Support Questions

mike_bronson7 · ‎08-30-2018

we manage many hadoop clusters based on redhat OS ( version 7.x )

based on our experience ( many problem of low memory , disks performance , network problem , etc )

we agree that we need to install some monitoring tool that have ability to save the monitoring at least one month history details

from the link below https://neverendingsecurity.wordpress.com/tag/atop/

we saw a lot of monitoring tool and we not sure what is the best tool for hadoop clusters ,

meanwhile we install the atop tool that its fine ( but take a lot of space under /var/log/atop )

**but we still thinking if this is good selecting**

Michael-Bronson

JordanMoore · ‎09-01-2018

Nagios / OpsView / Sensu are popular options I've seen

StatsD / CollectD / MetricBeat are daemon metric collectors (MetricBeat is somewhat tied to an Elasticsearch cluster though) that run on each server

Prometheus is a popular option nowadays that would scrape metrics exposed by local service

I have played around a bit with netdata, though I'm not sure if it can be applied for Hadoop monitoring use cases.

DataDog is a vendor that offers lots of integrations such as Hadoop, YARN, Kafka, Zookeeper, etc.

... Realistically, you need some JMX + System monitoring tool, and a bunch exist

View solution in original post

kgautam · ‎08-30-2018

check_mk is what most use.
It is easy to configure provides you with a Nice UI with history saved.
The check_mk agents consume very less CPU and RAM hence avoiding any kind of any negative impact on any other application running on the Host.

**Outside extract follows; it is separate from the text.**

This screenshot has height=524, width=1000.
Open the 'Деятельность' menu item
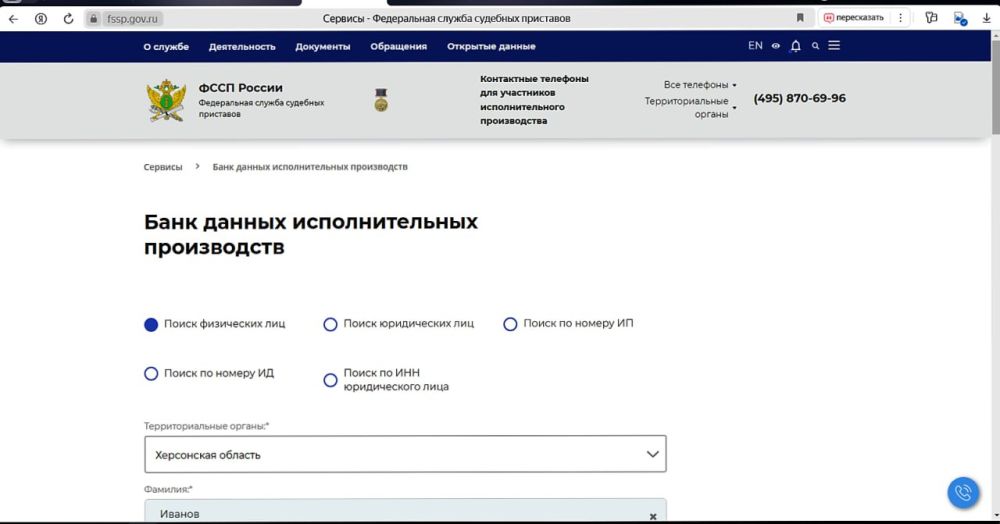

mike_bronson7 · ‎08-30-2018

actually we think on tool that should installed on each linux machines , like the atop , the check_mk control the OS from WIN machines , and what we want is tool that give the info from the OS itself and runs on each OS itself

Michael-Bronson

stevenmatison · ‎08-30-2018

@Michael Bronson

i dont normally like to suggest non ASF options here in HCC, but have you checked out Elastic Beats? I am using MetricBeat to get unix cluster monitoring on our ambari nodes as well as windows workstations metrics such as:

CPU Used
Memory Used
Disk Used
Load Average
Inbound/Outbound Traffic
Host Processes
and more...

There is also a WinLog beat that allows us to tap into Windows Syslog and Performance Monitoring.

JordanMoore · ‎09-01-2018